Jailed Islamist killer who won payout under ECHR rules for solitary confinement held prison officer hostage at knife point and told him: 'I've killed two people and I'll kill you'
Drug gangster turned jihadist sympathiser Fuad Awale, 38, used European rights laws to argue that his being locked up alone was unfair - despite the move following his hostage taking terror attack.
An Islamic extremist double-murderer who cost the taxpayer almost £240,000 when he sued over being kept in solitary confinement had previously held a prison officer hostage at knife point - and told him: ‘I’ve killed two people and I’ll kill you’.
Drug gangster turned jihadist sympathiser Fuad Awale, 38, used European rights laws to argue that his being locked up alone was unfair - despite the move following his hostage taking terror attack.
The full shocking details of that brutal siege in which Awale’s victim feared he would die make his High Court-approved compensation and costs settlement even more provocative.
Awale, who was serving life for the execution‑style killings of two teenagers, ambushed prison warden Richard Thompson inside Full Sutton prison, near York, in May 2013 - just days after soldier Lee Rigby was murdered in a jihadi street attack in south London.
Alongside fellow Islamist extremist Feroz Khan, Awale held Mr Thompson captive for five hours in which he was pinned to a chair, beaten and threatened with execution.

→ Material provided
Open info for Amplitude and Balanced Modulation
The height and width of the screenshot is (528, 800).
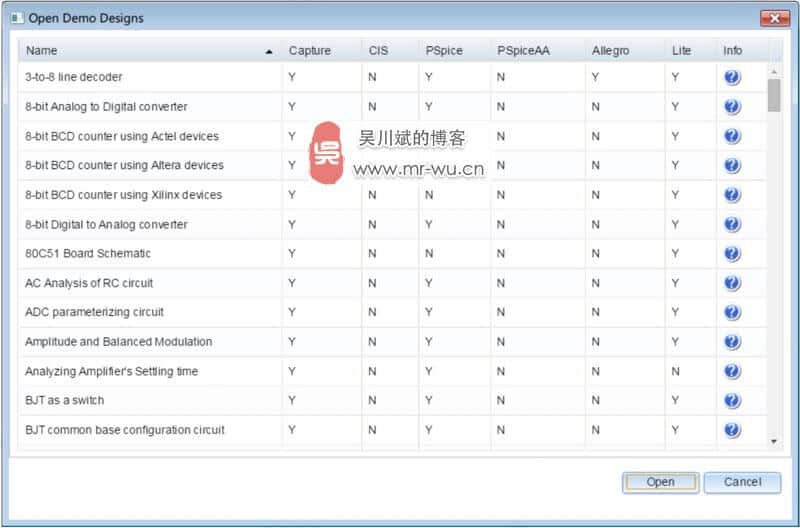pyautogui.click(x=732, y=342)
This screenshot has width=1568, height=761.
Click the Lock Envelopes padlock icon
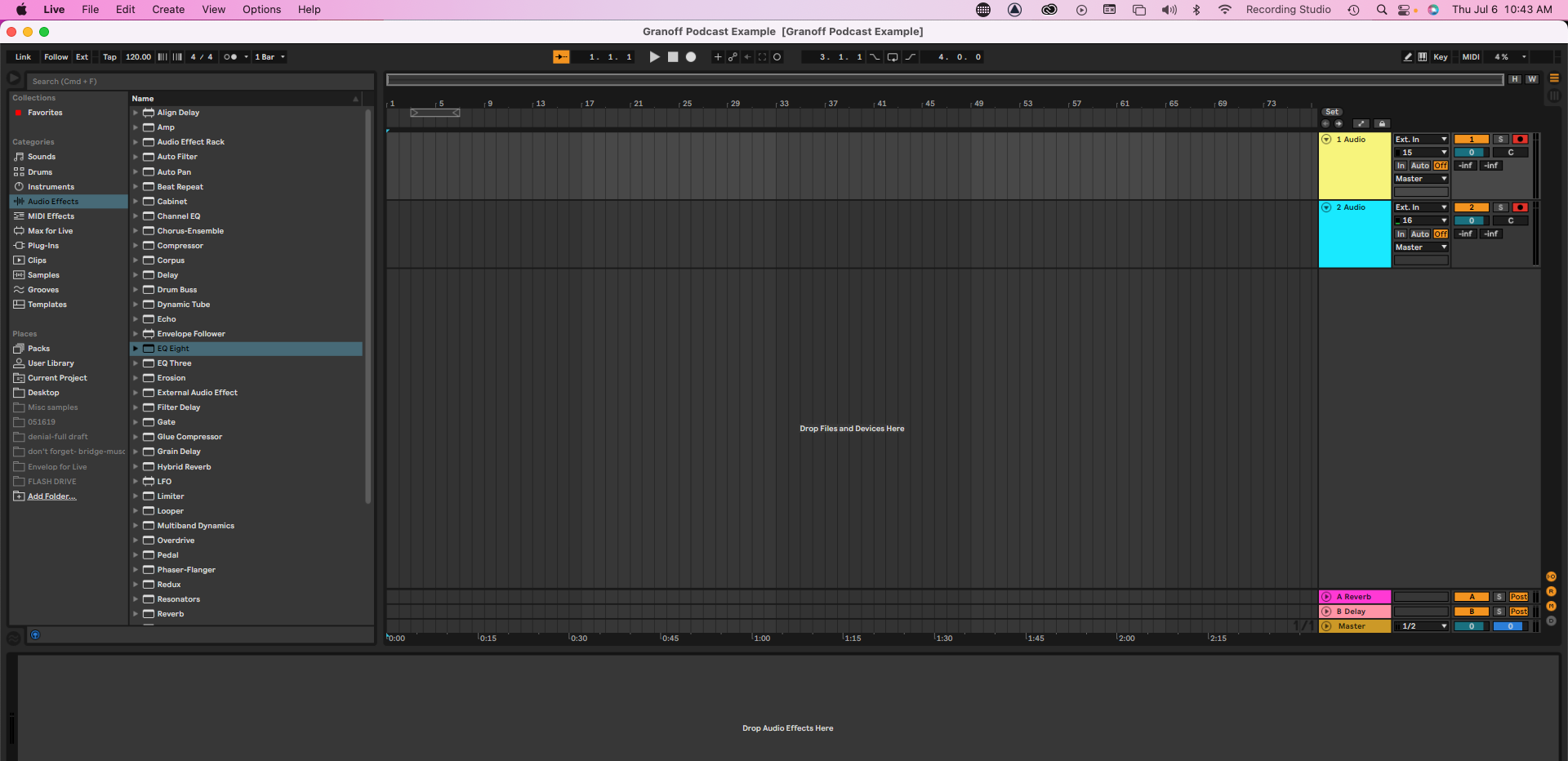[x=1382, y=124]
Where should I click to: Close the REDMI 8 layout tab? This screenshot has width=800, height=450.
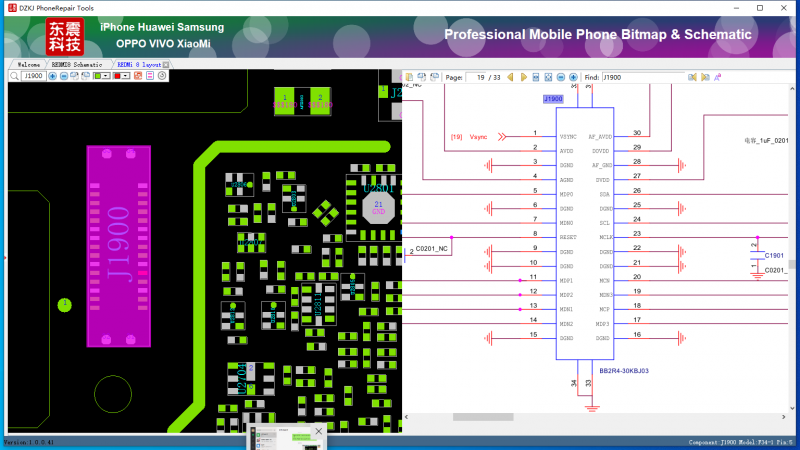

→ Written request
Extend the news article about Fuad Awale's solitary-confinement payout, continuing on from its last sentence about the five-hour captivity.

→ Response
At one terrifying point, the Somali-born extremist pressed a makeshift blade to the officer’s throat, snarling: ‘Stop struggling. I’ve killed two people - I’ll kill you.’
Mr Thompson later recalled the ordeal in court, telling jurors: ‘I saw Awale playing with the knives. At one stage he was rubbing the knives together, rather like someone who was preparing to carve up a Sunday roast.’
Awale also asked convicted killer Khan: ‘Can I give him one in a non-vital area?’ and later said: ‘I thought his head would have come off by now.’
Drug gangster turned jihadist sympathiser Fuad Awale, 38, used European rights laws to argue being locked up alone was unfair - despite the move following his hostage taking terror attack
Mohammed Abdi Farah and Amin Ahmed Ismail (pictured) were shot and killed by Fuad Awale in 2011
The court heard Awale previously asked to associate with one of the Islamic extremist killers of Fusilier Lee Rigby (pictured) - but was denied the request due to 'counter-terrorism concerns'
The officer said he had ‘every belief’ he would be killed if he did not do as ordered because of the ‘intensity and seriousness’ Awale had displayed.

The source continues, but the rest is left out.